Yesterday, I saw a post on an Instagram page with 1 Corinthians 13:4-7, and I couldn’t even get past the first attribute.
In this part of his letter to the Corinthians, Paul is exhorting the church about the importance of love. This love is the love characteristic of God, the Father.
The word Paul uses in describing this love is the Greek work agape. This is not the same as brotherly love (phileo) or romantic love (eros). Agape is characteristic of God, love with an infinite capacity.
So, when I was rereading that passage of Scripture yesterday I felt the Lord speak to my spirit, “Look what attribute is first.”
Love is patient.
The more I dwelt on this attribute, the more I realized what a distorted view of agape love I had.
It’s easy to love people with a phileo sort of love. Friends, siblings, family can all fall into this category.
It’s easy to love that man or that woman with an eros kind of love. He’s handsome, she’s pretty, we enjoy being around them.
But agape, the love that sent Jesus to a cross at the Father’s appointed time. That’s the kind of love we are called to live in and to live out.
Loving others in a phileo or an eros way is exhausting and stressful. Some days you aren’t in the mood to act friendly or the one you’ve set your eye on walks right on past you. When you rely on these finite forms of love, frustration is sure to follow.
Trust me, I know.
But why, God, is patience the first attribute of agape love? Why not kindness or humble? I can deal with those more easily. Those I can manage.
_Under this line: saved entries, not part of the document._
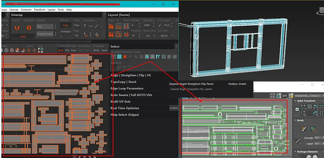This screenshot has height=158, width=324.
Task: Click the Unfold icon in Unwrap panel
Action: click(17, 28)
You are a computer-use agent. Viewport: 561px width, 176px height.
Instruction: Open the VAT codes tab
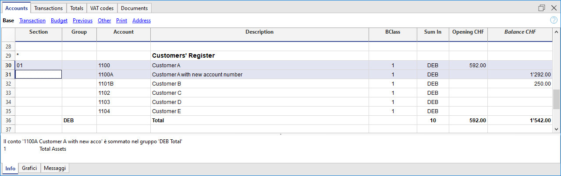[102, 8]
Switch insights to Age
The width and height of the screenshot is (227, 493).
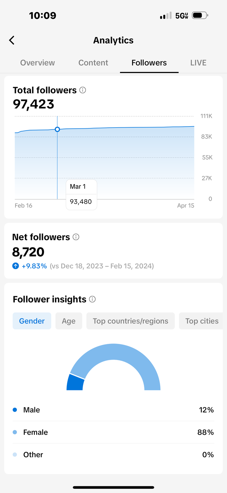click(69, 321)
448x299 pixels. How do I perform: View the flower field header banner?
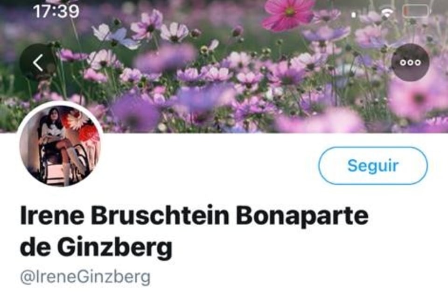click(224, 66)
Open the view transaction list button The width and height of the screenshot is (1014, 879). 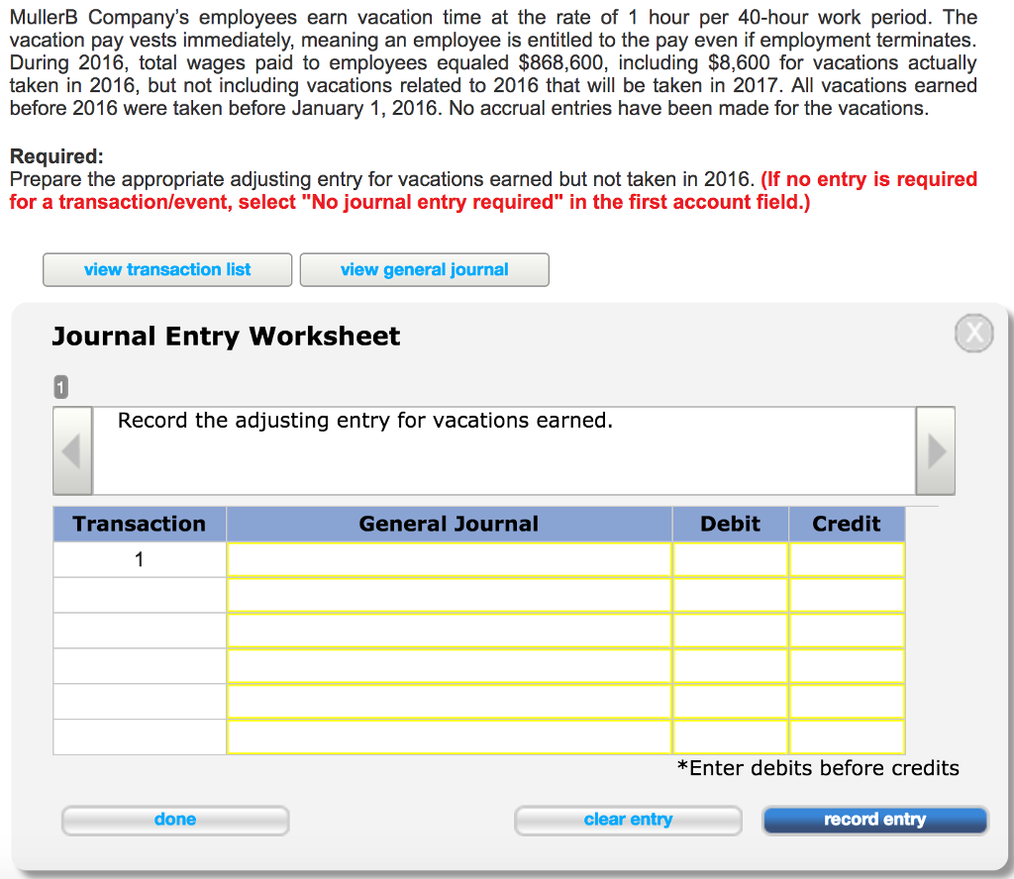click(x=167, y=269)
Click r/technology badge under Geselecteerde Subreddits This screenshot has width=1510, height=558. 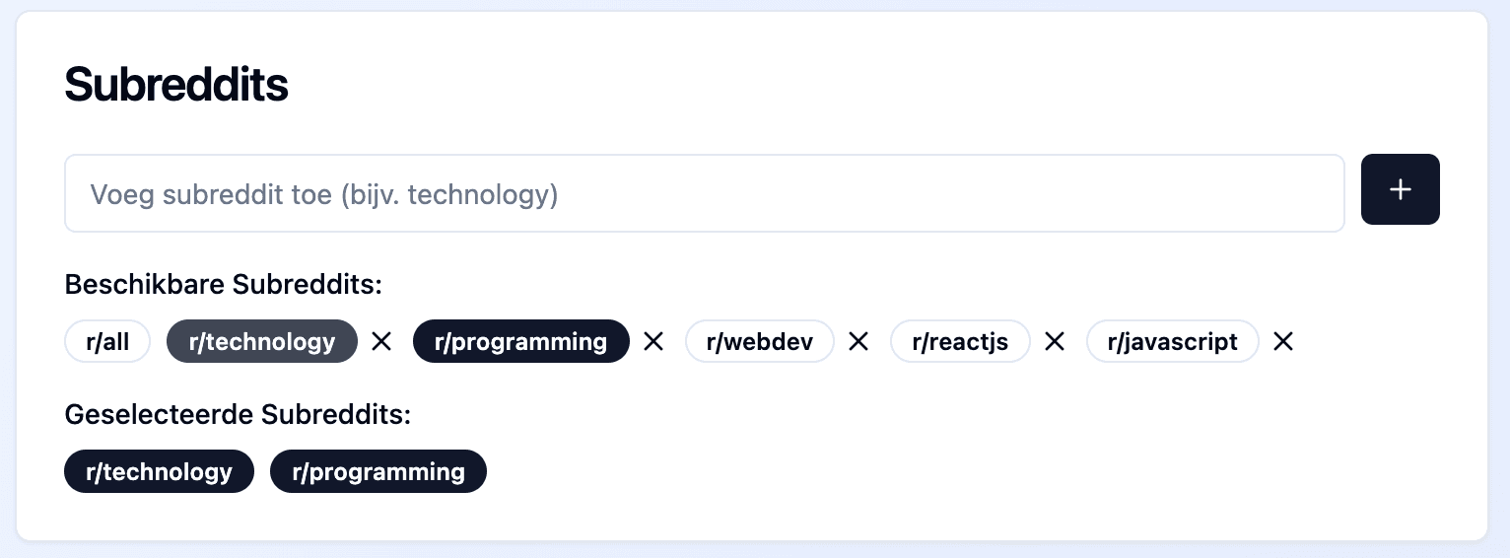pyautogui.click(x=159, y=471)
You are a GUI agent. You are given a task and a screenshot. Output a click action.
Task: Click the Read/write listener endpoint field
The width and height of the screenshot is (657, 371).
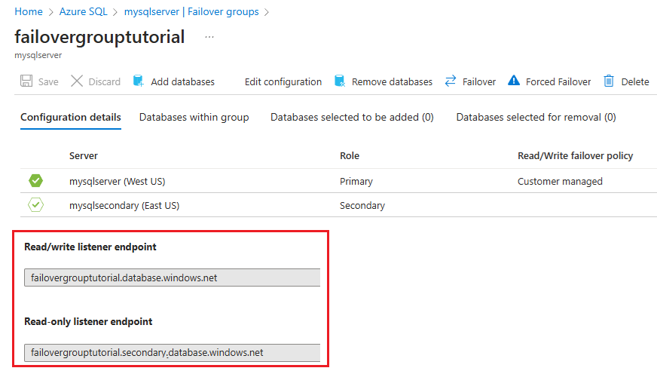pos(173,277)
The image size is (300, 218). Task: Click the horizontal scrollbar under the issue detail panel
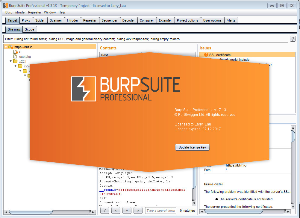pyautogui.click(x=234, y=212)
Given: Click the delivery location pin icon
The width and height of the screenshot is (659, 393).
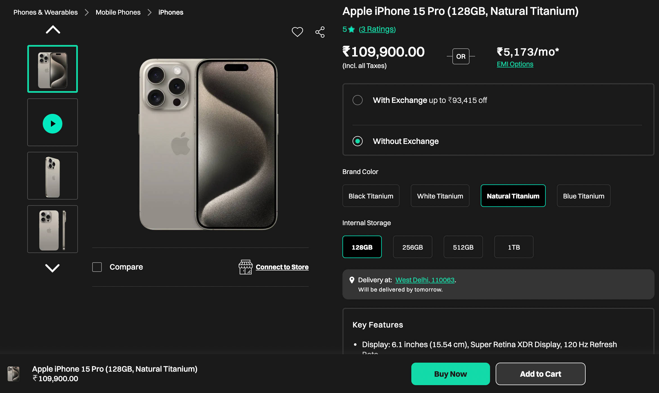Looking at the screenshot, I should coord(352,280).
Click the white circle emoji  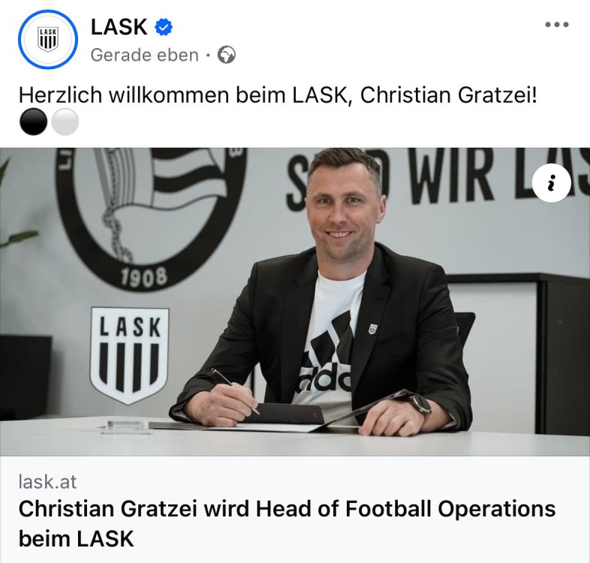(x=65, y=122)
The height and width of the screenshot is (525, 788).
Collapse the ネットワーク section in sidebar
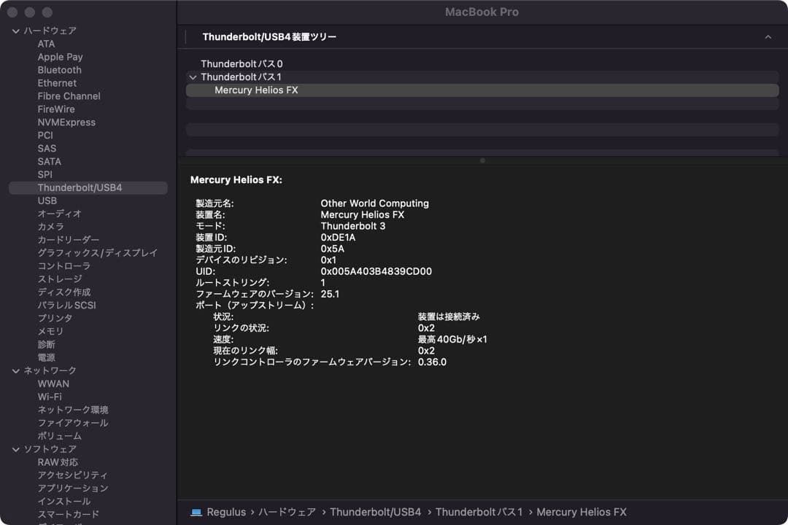pos(16,370)
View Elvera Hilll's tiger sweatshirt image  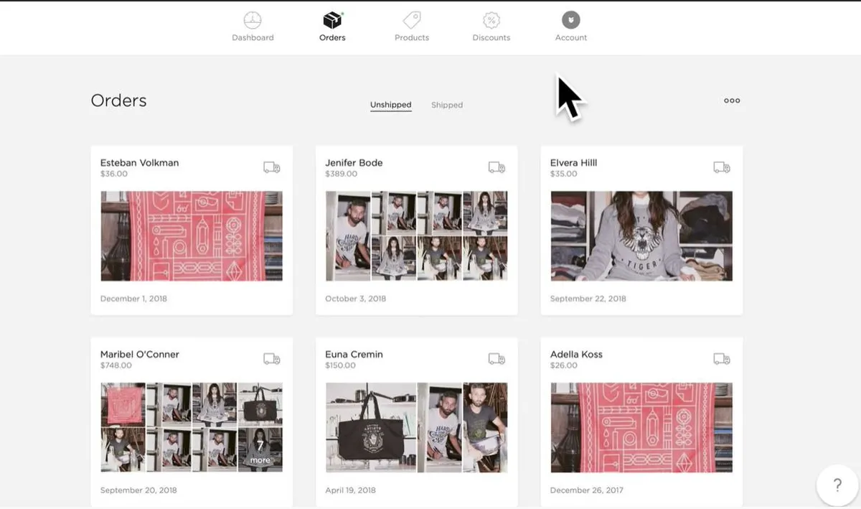pyautogui.click(x=641, y=235)
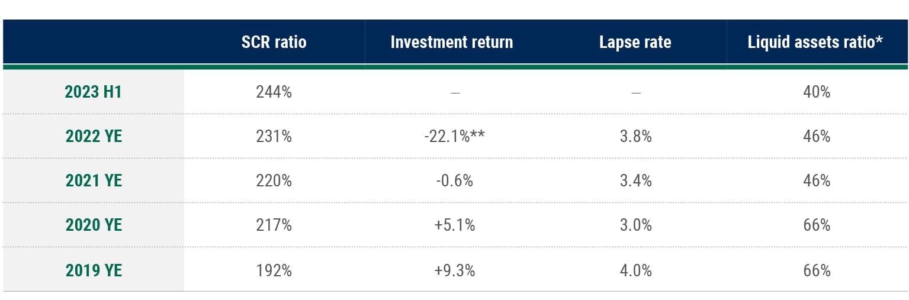Select the 231% SCR ratio value
The width and height of the screenshot is (909, 300).
tap(274, 136)
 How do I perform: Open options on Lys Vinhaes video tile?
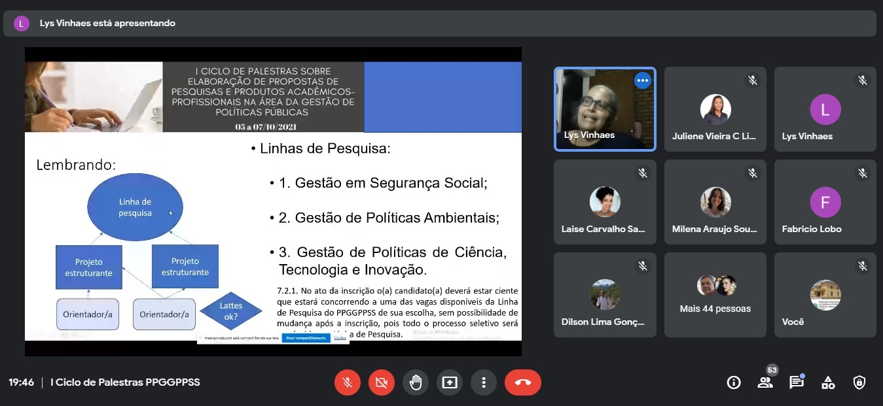tap(643, 80)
That’s one word that will stop me in my tracks and bring me to my knees. Because naturally, I am not a patient person.
In some areas, I have learned to manage my impatience. Or, better yet, disguise impatience. I’ve found myself relying on phrases like “Oh yeah, all in God’s timing” or “I’m trusting God to send me a husband in the right time.”
But in my mind and in my spirit I’m not living these things out. I go to bed confused and frustrated, replaying various events in my head and asking God what’s going on.
Even in my prayers I’m impatient, pouring my heart out to an understanding, good God, but all the while not giving Him a moment to speak. He bids me “Be quiet and watch,” or “Be still. Listen.”
But I’m determined to get out all I have to say first.
And He listens.
When I fail to trust Him yet again, He forgives.
When I doubt His faithfulness for the billionth time, He woos me back to His arms.
He is immeasurably, unfathomably, indescribably patient.
His love does not depend on me. It all depends on Him, on His goodness and truth. He is agape love.
And He calls us to love with patience. In the waiting period, in the valley, in the uncertainty, in the battle “Love is patient.”
Patience is learning to hope in God again, remembering that the periods in-between are a time of growth and maturing.
I’ve always told my family that I want to be able to give the best version of me to my future husband. In order for that to happen, I need to go through the fire of waiting. I need to be refined. I am desperate for the grace of God to cleanse and guide me.
I have to wait, because I need to learn.
The Israelites spent forty years in the desert because God needed to teach them something during that time. He needed to remind them that only in Him can they find their sustenance and life. Not in Egypt and not in the Promised Land. Only in Him.
And I feel that is what the Lord is trying to teach me and teach this generation. Love is patient. We can’t fully love someone with agape love if we haven’t ever learned the value of patience or the glory of God’s timing.
Can we truly understand God’s kindness if we never realize God’s patience? If we don’t understand how long-suffering our God is with us, then we miss a key aspect of what He intended for love to be.
Love wasn’t designed for temporary pleasure or personal satiation. God’s love extends beyond the barriers of time and the limitations of this life. He knew before the world was created how we would fall short of His glory, but in His patience and in His perfect timing, He sent Jesus to die on a cross for our sins. He provided a way for us to spend eternity with Him.
His patient love was extended in ways we would have never imagined. And that’s the beauty of patient love. It surprises and it woos. It’s intentional and it’s eternal.